*YOUR INSTRUCTIONS*
Render the records from the first line through the line containing "pyautogui.click(x=875, y=74)" as a Markdown table with the columns No. and Line. Give each nonblank line its own row with its number, and omit blank lines.

*RECORDS FOR PROCESSING*
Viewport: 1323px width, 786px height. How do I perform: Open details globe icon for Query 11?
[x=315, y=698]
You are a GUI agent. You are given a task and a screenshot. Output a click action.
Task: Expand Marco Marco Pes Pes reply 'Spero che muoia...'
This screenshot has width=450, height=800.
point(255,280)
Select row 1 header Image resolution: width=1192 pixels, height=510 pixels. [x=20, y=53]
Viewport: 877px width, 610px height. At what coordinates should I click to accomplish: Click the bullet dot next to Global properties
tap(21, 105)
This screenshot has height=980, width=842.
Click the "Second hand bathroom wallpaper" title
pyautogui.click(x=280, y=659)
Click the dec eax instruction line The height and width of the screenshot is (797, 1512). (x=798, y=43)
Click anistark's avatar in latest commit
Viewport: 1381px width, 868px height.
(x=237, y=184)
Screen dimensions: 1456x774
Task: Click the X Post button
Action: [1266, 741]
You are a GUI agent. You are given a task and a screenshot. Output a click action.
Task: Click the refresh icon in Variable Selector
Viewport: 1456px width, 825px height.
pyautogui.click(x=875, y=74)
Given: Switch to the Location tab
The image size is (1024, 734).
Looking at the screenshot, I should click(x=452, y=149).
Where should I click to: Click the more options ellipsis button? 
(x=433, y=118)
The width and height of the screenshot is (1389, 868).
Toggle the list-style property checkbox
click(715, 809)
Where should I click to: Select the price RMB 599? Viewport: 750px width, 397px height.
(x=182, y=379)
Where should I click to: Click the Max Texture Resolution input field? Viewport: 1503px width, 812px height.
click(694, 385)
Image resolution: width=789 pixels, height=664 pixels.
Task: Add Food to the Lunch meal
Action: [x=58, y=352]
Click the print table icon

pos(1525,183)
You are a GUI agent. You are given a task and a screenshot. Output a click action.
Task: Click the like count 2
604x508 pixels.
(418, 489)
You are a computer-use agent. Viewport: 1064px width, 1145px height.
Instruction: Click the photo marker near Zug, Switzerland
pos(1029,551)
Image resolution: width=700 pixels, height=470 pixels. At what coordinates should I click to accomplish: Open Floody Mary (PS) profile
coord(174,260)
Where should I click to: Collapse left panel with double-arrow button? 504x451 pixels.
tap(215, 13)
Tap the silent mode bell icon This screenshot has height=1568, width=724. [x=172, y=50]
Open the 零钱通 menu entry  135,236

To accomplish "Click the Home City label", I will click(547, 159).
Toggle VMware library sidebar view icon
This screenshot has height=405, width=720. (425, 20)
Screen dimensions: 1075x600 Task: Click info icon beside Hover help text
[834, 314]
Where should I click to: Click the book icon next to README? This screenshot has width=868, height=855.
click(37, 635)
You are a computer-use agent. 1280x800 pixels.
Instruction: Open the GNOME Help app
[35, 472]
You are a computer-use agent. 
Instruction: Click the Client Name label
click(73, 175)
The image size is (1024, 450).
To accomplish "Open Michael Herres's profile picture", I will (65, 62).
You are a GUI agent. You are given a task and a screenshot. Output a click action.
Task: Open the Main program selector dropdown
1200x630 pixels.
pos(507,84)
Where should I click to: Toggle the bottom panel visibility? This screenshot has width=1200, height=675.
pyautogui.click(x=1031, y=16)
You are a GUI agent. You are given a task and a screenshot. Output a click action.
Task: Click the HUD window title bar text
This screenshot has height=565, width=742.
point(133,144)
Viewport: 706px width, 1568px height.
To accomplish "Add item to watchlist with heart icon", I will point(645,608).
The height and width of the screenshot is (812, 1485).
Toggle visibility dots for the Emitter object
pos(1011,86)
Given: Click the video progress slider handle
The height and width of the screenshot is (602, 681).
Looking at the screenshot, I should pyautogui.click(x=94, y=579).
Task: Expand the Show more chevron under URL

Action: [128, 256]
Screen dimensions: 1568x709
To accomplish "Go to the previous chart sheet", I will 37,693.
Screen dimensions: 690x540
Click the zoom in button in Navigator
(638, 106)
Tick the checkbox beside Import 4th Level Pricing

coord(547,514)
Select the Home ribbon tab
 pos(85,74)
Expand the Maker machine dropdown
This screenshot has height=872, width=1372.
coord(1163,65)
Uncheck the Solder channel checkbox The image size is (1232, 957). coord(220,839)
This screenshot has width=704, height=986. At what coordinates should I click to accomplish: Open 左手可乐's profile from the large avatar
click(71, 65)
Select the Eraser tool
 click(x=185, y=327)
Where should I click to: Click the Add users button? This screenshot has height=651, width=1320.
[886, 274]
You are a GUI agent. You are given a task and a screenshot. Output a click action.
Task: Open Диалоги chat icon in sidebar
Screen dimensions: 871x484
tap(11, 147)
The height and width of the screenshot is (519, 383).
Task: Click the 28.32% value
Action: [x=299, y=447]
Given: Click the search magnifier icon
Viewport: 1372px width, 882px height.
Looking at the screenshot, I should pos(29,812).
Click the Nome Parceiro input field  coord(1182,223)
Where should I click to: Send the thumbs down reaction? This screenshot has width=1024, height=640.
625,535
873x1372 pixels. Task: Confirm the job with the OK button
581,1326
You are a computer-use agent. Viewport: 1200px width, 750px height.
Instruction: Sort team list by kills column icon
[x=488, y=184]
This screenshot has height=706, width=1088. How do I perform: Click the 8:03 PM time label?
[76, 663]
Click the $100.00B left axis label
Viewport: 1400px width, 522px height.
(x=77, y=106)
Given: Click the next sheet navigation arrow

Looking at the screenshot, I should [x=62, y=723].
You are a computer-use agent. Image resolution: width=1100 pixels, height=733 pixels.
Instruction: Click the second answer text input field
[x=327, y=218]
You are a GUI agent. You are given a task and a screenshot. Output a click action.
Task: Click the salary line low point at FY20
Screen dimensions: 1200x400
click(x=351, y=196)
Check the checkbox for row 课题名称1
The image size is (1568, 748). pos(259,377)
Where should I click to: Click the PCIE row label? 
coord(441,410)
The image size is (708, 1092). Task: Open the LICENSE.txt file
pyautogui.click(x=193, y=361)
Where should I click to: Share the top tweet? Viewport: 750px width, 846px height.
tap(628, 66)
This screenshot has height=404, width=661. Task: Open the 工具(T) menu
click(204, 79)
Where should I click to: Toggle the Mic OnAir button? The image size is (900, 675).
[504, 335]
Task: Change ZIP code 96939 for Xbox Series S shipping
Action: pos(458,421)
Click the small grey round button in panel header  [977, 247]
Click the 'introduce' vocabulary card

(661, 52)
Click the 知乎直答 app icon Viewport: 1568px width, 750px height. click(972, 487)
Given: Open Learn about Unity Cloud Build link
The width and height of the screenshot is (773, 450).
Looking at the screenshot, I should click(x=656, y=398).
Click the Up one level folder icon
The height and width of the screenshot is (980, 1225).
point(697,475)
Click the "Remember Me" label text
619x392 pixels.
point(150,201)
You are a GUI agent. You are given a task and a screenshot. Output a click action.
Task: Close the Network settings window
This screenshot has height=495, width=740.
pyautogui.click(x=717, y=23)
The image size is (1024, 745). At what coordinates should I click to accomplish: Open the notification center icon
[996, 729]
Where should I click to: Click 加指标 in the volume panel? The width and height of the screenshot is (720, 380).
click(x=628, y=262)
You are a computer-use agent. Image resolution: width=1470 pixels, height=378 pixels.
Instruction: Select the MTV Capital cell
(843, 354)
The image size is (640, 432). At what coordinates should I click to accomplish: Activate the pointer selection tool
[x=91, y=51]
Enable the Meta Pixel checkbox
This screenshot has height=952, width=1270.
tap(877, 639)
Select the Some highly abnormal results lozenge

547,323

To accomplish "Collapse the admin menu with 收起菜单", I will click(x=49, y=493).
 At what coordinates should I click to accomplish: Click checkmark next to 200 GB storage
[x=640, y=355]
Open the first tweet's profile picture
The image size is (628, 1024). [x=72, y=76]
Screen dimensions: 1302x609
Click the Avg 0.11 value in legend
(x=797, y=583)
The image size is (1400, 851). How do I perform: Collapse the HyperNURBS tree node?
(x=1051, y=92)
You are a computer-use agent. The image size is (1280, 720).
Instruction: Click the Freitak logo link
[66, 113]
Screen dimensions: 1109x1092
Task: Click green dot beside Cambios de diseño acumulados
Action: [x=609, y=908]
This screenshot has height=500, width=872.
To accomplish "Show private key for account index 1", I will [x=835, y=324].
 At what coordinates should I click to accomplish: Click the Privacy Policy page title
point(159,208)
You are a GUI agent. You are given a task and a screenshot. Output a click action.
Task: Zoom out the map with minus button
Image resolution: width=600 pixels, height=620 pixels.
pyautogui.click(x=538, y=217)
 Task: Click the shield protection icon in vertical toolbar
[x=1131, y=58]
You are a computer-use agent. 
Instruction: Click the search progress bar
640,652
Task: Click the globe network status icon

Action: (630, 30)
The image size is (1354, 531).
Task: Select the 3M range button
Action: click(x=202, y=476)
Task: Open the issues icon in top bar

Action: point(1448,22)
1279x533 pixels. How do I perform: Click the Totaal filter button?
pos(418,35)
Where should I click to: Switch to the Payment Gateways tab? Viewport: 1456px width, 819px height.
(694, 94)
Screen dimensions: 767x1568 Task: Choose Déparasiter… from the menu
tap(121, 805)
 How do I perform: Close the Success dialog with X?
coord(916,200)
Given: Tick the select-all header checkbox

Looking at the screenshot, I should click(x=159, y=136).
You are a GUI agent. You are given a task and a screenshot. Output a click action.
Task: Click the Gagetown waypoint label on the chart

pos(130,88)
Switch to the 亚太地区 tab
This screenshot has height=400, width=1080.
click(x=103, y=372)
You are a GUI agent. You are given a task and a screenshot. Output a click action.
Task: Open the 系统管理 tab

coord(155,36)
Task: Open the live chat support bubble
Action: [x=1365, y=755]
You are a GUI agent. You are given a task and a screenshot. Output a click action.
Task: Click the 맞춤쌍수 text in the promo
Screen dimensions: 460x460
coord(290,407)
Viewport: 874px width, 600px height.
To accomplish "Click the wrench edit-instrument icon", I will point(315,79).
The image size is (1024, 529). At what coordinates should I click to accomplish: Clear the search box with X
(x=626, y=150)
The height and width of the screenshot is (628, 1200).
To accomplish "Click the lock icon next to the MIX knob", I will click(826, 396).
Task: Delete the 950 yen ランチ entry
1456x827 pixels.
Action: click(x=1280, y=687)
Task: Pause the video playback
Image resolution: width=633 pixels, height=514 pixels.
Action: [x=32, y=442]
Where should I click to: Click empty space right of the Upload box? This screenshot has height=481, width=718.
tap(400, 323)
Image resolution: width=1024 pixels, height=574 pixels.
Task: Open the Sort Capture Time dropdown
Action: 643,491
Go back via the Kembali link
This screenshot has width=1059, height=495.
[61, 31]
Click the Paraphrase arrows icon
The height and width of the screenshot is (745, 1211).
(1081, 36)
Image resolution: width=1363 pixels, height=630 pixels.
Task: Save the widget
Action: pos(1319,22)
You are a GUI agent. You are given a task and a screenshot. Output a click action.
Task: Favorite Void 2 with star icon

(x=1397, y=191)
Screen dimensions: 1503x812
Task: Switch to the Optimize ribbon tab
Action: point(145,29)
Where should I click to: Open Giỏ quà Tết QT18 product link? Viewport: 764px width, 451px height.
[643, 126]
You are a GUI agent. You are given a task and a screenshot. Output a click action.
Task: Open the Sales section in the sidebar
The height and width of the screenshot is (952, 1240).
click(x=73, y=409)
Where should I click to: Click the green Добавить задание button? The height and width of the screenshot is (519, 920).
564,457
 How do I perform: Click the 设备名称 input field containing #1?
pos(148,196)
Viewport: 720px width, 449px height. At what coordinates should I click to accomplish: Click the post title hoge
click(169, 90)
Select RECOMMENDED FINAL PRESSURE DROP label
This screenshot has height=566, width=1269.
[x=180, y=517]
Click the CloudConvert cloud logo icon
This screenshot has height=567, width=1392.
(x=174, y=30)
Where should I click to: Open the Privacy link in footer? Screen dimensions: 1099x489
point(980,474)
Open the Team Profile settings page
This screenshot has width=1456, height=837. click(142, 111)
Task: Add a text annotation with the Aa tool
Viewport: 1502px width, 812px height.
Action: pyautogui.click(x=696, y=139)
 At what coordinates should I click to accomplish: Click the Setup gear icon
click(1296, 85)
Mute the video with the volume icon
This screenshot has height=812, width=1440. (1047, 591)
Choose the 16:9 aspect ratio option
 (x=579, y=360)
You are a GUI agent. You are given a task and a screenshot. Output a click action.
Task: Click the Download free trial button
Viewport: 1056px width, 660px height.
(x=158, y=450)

*REPLY*
| No. | Line |
|---|---|
| 1 | Viewport: 1323px width, 786px height. How do I perform: Open details globe icon for Query 11? |
| 2 | [x=315, y=698] |
| 3 | You are a GUI agent. You are given a task and a screenshot. Output a click action. |
| 4 | Task: Expand Marco Marco Pes Pes reply 'Spero che muoia...' |
| 5 | This screenshot has width=450, height=800. |
| 6 | point(255,280) |
| 7 | Select row 1 header Image resolution: width=1192 pixels, height=510 pixels. [x=20, y=53] |
| 8 | Viewport: 877px width, 610px height. At what coordinates should I click to accomplish: Click the bullet dot next to Global properties |
| 9 | tap(21, 105) |
| 10 | This screenshot has height=980, width=842. |
| 11 | Click the "Second hand bathroom wallpaper" title |
| 12 | pyautogui.click(x=280, y=659) |
| 13 | Click the dec eax instruction line The height and width of the screenshot is (797, 1512). (x=798, y=43) |
| 14 | Click anistark's avatar in latest commit |
| 15 | Viewport: 1381px width, 868px height. |
| 16 | (x=237, y=184) |
| 17 | Screen dimensions: 1456x774 |
| 18 | Task: Click the X Post button |
| 19 | Action: [1266, 741] |
| 20 | You are a GUI agent. You are given a task and a screenshot. Output a click action. |
| 21 | Task: Click the refresh icon in Variable Selector |
| 22 | Viewport: 1456px width, 825px height. |
| 23 | pyautogui.click(x=875, y=74) |